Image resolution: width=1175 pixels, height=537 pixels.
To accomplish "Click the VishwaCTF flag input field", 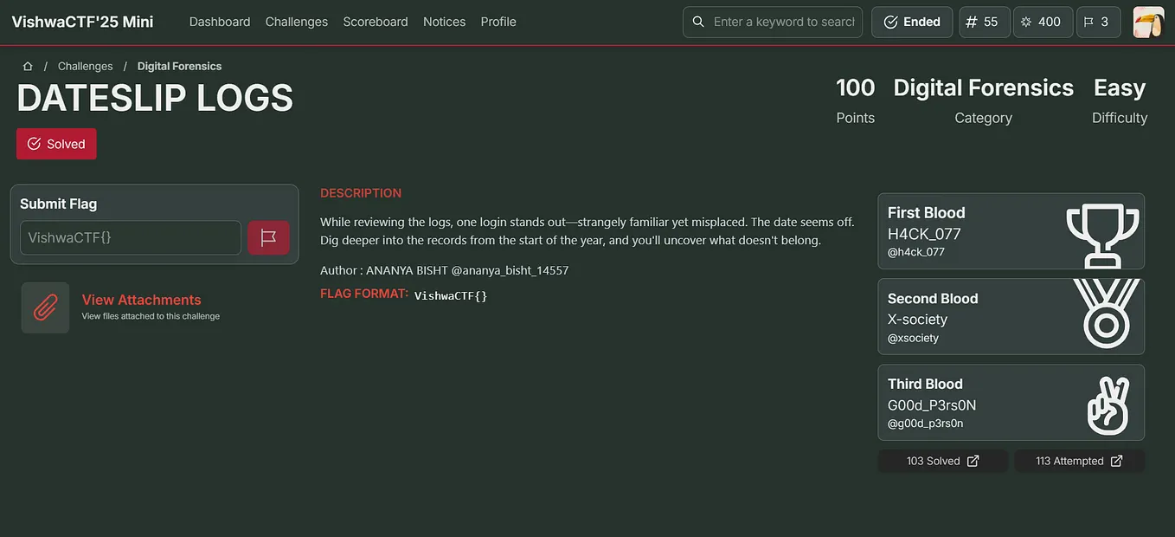I will tap(130, 236).
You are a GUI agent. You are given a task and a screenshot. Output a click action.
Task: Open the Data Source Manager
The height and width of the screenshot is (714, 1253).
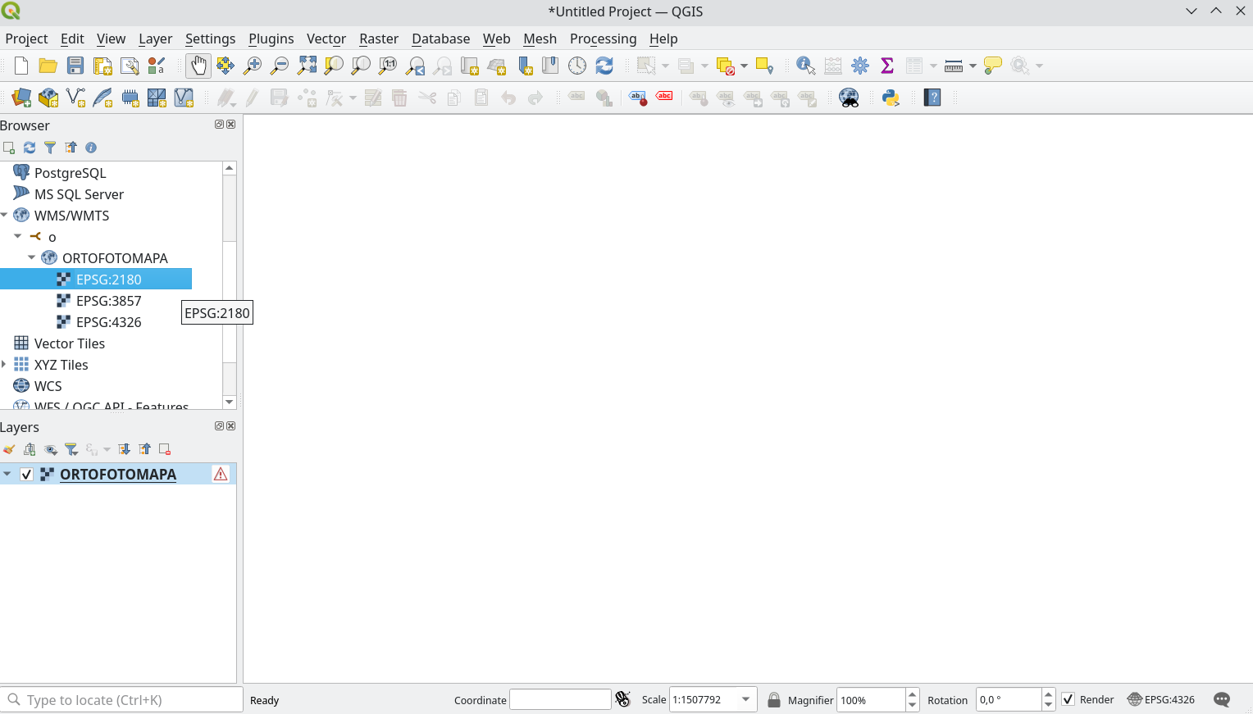21,98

[Action item] Copy the lines starting at the line that contains "You are a GUI" and running to the final line of the entries, inclusive; omit all pictures.

[Completed exercise]
You are a GUI agent. You are given a task and a screenshot. Output a click action.
Task: Open the Data Source Manager
The height and width of the screenshot is (714, 1253).
21,98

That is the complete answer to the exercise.